“And whatsoever ye do, do it heartily, as to the Lord, and not unto men; … for ye serve the Lord Christ.” (Col. 3:23–24.)
With these words, Paul indicated the type of response the Lord expects from his children. The Lord has counseled the members of the Church “not only to say, but also to do that which I have commanded” (D&C 84:57), and he has instructed “the inhabitants of Zion” to “remember their labors, inasmuch as they are appointed to labor, in all faithfulness; for the idler shall be had in remembrance before the Lord” (D&C 68:30).
In the early days of the restored church, Frederick G. Williams was commanded to become “a lively member” (D&C 92:2), a reminder that Peter spoke of the faithful members of the church as “lively stones” (1 Pet. 2:5).
“A lively member” himself, Paul warned the saints that they would be rewarded in kind. “He which soweth sparingly shall reap sparingly; and he which soweth bountifully shall reap also bountifully. Every man according as he purposeth in his heart, … not grudgingly, or of necessity: for God loveth a cheerful giver.” (2 Cor. 9:6–7.)
And in our day the Lord has said:
“… it is not meet that I should command in all things; for he that is compelled in all things, that same is a slothful and not a wise servant; … men should … do many things of their own free will, and bring to pass much righteousness.” (D&C 58:26–27.)
In his writings to Timothy, Paul admonished:
“… keep that which is committed to thy trust” (1 Tim. 6:20), “… give attendance to reading, to exhortation, to doctrine” (1 Tim. 4:13), “and follow after righteousness, godliness, faith, love, patience, meekness. Fight the good fight of faith … whereunto thou are also called …” (1 Tim. 6:11–12).
He told Timothy to “make full proof of thy ministry” (2 Tim. 4:5), or, as we have been told in our day, “magnify thine office” (D&C 24:3). Of course, we should always be preparing ourselves for service. As King Benjamin advised: “… it is not requisite that a man should run faster than he has strength,” but he added, “it is expedient that he should be diligent, that thereby he might win the prize; therefore, all things must be done in order.” (Mosiah 4:27.)

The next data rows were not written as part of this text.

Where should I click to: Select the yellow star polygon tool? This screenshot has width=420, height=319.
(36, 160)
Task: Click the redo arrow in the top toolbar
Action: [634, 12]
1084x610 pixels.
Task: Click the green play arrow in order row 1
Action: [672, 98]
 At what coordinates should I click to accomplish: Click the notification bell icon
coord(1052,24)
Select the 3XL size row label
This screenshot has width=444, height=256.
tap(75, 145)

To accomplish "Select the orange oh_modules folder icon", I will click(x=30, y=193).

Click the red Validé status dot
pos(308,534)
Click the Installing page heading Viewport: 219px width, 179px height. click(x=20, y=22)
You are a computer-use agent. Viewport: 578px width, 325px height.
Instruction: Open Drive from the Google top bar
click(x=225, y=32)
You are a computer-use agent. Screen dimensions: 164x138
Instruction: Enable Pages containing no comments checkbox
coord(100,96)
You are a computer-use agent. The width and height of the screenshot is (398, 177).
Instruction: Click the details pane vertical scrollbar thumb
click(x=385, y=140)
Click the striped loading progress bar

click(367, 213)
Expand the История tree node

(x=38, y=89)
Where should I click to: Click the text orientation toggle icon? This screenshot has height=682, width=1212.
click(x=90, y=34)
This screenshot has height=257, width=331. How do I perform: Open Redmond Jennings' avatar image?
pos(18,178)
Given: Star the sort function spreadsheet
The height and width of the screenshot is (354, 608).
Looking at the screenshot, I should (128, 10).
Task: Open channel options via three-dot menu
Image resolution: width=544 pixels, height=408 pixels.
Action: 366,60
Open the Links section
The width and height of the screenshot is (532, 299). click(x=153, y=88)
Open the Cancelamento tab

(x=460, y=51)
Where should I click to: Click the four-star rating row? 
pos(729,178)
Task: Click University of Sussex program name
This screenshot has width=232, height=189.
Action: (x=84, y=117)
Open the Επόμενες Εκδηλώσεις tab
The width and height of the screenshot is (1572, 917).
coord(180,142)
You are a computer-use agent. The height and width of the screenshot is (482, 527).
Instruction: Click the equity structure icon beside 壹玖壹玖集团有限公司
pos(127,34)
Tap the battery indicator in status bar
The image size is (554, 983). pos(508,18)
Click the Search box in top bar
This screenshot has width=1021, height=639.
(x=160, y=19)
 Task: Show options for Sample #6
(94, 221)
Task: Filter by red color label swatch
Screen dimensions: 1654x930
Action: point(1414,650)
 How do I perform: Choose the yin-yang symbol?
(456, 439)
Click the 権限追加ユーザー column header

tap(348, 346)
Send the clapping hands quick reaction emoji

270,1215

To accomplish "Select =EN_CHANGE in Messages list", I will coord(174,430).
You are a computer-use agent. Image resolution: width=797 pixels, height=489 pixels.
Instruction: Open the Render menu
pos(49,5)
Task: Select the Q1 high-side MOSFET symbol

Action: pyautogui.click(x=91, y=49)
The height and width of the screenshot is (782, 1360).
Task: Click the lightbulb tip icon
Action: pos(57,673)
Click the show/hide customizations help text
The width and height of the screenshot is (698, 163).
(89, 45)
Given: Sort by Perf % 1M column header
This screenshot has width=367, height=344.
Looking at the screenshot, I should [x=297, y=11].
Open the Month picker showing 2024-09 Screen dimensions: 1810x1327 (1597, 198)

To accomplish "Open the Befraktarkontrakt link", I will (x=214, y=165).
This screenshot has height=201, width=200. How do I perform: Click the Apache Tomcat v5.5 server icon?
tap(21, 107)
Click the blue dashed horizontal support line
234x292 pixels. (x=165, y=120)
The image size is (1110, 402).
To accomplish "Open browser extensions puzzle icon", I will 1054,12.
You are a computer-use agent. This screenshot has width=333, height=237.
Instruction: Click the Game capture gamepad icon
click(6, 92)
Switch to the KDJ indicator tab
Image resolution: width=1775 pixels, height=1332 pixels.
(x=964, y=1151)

Paul sought the “prize” and likened the need for preparation and diligence in church responsibilities to the training and excellence required in athletic contests. He knew how the contestants worked for victory and how they prepared themselves and developed a will to win. He wanted the saints to manifest similar zeal and devotion in the gospel.
In this light he said:
“Every athlete exercises self-control in all things. They do it to receive a perishable wreath, but we an imperishable. Well, I do not run aimlessly, I do not box as one beating the air. …” (1 Cor. 9:25–27, Revised Standard Version.)
And again, he admonished us to strip off everything that hinders us and to run the race that we have to run with patience, our eyes fixed on Jesus, the source and goal of our faith. (See Heb. 12:1–3.) The Lord has said:
“Therefore, O ye that embark in the service of God, see that ye serve him with all your heart, might, mind and strength.
“And faith, hope, charity, and love, with an eye single to the glory of God, qualify him for the work.
“Remember faith, virtue, knowledge, temperance, patience, brotherly kindness, godliness, charity, humility, diligence.” (D&C 4:2, 5–7).
A scripture that summarizes the Saints’ ideal approach to church callings and assignments is given in D&C 107:99–100:
“Wherefore, now let every man learn his duty, and to act in the office to which he is appointed, in all diligence.
“He that is slothful shall not be counted worthy to stand, and he that learns not his duty and shows himself not approved shall not be counted worthy to stand.”